Breast cancer statistics
In 2020, there were 2,261,419 new cases of breast cancer among women worldwide. In 2023, an estimated 297,790 women in the United States will be diagnosed with invasive breast cancer, and 55,720 women will be diagnosed with noninvasive breast cancer. Since the mid-2000s, invasive breast cancer in women has increased by about half a percent each year. Currently, 4 million women in the United States have breast cancer. Breast cancer is the fifth leading cause of death among women worldwide. In 2020, worldwide, 684,996 women died of breast cancer.
Breast cancer is usually diagnosed in middle-aged and older women. The average age of diagnosis is 63 years. Although it is not common, some women are diagnosed with the disease before the age of 45.
Breast cancer survival rate
There are different types of statistics that help doctors estimate the chances of being cured of breast cancer, called survival statistics. It is important to note that survival rates for people with breast cancer are only approximate.
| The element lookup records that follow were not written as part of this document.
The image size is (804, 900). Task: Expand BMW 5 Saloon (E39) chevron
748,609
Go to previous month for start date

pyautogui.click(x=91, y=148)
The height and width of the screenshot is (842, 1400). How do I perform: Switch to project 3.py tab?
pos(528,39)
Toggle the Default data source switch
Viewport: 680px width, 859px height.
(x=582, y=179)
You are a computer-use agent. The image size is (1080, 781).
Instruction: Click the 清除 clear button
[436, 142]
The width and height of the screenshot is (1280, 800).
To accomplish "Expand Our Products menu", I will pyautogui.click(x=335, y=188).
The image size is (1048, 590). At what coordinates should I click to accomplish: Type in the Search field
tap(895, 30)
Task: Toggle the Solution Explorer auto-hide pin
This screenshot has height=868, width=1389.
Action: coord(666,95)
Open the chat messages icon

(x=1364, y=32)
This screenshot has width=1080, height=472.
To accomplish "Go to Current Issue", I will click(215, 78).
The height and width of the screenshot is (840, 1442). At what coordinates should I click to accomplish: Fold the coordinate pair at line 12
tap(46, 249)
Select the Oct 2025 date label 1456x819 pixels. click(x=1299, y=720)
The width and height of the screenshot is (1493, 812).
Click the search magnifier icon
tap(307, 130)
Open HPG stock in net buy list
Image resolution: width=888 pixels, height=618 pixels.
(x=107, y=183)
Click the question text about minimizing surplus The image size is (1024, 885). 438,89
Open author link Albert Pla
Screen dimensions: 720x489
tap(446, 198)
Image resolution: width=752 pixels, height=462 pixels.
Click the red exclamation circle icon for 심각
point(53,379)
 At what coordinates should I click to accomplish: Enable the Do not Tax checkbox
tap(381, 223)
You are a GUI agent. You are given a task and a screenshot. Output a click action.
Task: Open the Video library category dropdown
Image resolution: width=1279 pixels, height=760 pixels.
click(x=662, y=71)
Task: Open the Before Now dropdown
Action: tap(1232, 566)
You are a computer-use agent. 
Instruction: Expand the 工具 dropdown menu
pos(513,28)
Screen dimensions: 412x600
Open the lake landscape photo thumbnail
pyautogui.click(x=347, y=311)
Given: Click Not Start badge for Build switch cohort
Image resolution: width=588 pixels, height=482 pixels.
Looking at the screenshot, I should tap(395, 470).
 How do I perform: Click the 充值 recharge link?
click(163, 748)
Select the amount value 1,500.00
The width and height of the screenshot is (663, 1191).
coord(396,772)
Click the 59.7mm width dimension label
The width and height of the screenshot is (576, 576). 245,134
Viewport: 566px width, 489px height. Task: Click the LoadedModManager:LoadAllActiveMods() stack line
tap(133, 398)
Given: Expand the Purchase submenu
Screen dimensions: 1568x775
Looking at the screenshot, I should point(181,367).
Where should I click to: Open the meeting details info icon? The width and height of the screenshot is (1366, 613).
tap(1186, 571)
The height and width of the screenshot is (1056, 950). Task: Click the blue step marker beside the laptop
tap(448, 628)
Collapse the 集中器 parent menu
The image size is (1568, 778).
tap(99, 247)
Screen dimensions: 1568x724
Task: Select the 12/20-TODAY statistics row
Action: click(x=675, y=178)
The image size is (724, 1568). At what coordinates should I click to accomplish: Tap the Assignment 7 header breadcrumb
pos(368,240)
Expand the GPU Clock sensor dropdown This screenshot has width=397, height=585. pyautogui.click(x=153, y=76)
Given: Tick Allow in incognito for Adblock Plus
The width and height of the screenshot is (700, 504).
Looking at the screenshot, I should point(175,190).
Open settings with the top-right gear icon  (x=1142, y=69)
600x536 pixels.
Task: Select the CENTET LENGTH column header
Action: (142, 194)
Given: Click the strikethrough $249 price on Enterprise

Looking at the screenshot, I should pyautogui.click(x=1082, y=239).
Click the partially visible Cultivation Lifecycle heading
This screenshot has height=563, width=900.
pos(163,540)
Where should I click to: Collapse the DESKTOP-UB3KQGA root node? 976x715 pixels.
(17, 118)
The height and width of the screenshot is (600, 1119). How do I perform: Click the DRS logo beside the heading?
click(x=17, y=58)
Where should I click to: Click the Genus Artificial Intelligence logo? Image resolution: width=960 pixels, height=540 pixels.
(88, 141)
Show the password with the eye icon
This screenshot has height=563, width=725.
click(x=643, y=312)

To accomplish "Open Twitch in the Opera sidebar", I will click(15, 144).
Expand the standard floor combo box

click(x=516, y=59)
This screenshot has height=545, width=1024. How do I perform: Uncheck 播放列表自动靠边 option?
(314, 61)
In the US, the five-year relative survival rate for women with non-metastatic invasive breast cancer is 91%, and the ten-year relative survival rate is 85%. Breast cancer survival rates vary and depend on several factors, including the stage of the cancer, the person’s age, and general health. If invasive breast cancer is located only in the breast, the relative five-year survival rate for women with this disease is 99%. About 6% of women have cancer that has spread outside the breast and lymph nodes.